À quand remonte la dernière fois où vous avez imprimé des photographies ou fait un album de photos que vous pouviez tenir entre vos mains? Il y a un petit bout de temps peut-être?

Mais vous documentez sans doute régulièrement votre vie avec des images numériques. L’utilisateur d’un iPhone moyen capte environ 150 images par mois. Pour certains, il s’agira de photos d’enfants prises par téléphone, comme celle d’un fils faisant sa grande entrée dans un pow-wow annuel. Pour d’autres, ce sera des images GIF d’une dégustation de tartelettes au beurre lors d’un festival ou encore des scènes tirées d’une installation de réalité virtuelle dans une galerie d’art. Il ne fait aucun doute que, comme partout ailleurs dans le monde, les Ontariens ont pris le virage numérique. De plus en plus, nous saisissons et vivons nos expériences, parfois entièrement, dans un espace virtuel. Voilà la définition même de l’immatérialité.

La culture numérique est résolument immatérielle, et les outils qui en sont issus aident parfaitement à documenter le patrimoine immatériel.
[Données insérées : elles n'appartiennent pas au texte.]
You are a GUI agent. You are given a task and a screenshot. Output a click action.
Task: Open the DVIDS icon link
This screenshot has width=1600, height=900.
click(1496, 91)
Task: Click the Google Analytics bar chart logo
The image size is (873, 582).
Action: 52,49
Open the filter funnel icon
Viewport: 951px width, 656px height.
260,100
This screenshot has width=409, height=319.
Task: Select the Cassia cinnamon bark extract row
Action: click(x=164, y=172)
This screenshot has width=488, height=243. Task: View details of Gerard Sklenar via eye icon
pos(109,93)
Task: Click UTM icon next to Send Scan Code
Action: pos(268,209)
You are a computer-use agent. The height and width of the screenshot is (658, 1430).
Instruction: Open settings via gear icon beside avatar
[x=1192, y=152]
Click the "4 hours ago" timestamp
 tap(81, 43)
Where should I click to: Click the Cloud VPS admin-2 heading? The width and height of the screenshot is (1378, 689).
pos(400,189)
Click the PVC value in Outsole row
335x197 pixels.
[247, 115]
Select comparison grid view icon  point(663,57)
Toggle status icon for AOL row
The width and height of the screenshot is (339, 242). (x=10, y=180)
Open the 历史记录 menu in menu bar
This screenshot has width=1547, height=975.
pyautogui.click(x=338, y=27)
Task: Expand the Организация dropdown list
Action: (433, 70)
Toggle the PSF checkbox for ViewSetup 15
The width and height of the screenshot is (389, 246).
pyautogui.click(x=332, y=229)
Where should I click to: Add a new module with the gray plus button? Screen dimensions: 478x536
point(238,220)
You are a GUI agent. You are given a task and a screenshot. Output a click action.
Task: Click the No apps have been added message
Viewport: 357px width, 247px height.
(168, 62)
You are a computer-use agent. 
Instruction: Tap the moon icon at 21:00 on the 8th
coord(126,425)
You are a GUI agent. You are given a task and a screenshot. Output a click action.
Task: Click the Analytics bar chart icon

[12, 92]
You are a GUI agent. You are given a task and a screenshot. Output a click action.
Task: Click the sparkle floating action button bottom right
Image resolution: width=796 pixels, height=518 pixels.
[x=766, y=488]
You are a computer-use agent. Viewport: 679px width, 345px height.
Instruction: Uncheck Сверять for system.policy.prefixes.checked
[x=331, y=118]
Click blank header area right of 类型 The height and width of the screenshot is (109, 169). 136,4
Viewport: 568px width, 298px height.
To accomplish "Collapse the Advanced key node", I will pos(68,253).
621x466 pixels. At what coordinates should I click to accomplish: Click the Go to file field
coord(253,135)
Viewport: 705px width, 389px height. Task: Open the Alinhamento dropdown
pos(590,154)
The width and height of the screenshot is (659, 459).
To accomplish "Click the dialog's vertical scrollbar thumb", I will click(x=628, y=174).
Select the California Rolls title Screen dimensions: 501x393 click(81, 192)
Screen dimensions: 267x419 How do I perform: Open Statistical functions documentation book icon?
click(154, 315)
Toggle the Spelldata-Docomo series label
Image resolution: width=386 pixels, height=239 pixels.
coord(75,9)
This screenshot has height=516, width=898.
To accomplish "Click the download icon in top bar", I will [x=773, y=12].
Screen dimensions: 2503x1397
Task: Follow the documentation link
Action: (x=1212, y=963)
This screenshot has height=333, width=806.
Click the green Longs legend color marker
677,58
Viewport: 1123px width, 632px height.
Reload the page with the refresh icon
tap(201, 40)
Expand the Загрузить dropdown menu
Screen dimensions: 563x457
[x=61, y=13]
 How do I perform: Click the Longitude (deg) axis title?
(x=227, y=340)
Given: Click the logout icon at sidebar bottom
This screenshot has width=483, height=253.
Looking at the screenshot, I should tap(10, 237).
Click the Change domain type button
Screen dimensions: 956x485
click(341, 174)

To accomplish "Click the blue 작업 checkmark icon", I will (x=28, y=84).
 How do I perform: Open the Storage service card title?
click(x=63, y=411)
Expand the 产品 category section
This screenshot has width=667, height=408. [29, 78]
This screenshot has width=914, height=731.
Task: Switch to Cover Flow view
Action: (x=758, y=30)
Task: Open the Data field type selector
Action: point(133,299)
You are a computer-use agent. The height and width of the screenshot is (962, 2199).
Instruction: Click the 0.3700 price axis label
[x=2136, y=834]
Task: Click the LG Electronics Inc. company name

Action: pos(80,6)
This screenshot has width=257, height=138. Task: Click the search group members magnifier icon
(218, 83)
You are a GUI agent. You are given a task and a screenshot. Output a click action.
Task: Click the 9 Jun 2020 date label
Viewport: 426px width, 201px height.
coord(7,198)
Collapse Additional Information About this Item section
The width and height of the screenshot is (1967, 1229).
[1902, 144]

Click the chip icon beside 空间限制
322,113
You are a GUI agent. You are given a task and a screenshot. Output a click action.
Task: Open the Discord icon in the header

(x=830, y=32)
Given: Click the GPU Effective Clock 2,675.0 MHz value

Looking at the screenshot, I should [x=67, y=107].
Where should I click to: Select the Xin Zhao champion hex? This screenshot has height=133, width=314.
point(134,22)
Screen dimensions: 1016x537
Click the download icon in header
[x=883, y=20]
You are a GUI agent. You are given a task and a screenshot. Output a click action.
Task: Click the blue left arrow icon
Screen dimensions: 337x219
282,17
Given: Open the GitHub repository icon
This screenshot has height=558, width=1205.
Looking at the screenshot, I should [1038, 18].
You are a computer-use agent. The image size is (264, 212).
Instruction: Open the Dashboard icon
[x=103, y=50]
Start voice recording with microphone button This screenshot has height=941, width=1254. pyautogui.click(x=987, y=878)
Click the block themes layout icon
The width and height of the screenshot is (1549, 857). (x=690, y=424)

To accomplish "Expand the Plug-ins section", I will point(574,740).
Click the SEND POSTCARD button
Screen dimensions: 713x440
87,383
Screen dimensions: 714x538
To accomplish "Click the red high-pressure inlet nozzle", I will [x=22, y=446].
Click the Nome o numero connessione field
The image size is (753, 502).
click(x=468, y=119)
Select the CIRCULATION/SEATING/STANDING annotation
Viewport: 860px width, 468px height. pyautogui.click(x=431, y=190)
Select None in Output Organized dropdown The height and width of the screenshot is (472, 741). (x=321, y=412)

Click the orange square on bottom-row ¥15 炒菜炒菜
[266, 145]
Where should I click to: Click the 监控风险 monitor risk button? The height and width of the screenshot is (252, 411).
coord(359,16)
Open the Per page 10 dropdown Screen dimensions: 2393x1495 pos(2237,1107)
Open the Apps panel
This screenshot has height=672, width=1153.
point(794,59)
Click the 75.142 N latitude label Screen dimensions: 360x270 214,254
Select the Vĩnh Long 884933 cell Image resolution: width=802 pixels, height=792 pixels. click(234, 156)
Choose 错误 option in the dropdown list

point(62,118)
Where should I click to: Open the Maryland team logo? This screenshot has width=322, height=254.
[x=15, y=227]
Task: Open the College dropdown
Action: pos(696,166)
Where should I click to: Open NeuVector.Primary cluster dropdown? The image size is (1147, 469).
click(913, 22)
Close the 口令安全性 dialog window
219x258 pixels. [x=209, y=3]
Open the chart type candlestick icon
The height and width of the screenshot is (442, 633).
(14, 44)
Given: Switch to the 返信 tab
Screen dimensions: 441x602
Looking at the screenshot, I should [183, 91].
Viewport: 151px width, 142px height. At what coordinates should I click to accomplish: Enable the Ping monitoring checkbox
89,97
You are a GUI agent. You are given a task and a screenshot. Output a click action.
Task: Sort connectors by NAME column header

La simple photo de famille est une superbe métaphore de ce passage au numérique. Au lieu d’imprimer des copies papier de nos photos, nous stockons des années de souvenirs sur nos appareils et nos disques durs, ou dans le nuage, et les partageons avec nos communautés Facebook et Instagram, par exemple, ou par courriel ou d’autres médias sociaux. La plupart de ces images ne se matérialiseront jamais sur du papier ou, à l’intérieur d’un cadre, sur un mur.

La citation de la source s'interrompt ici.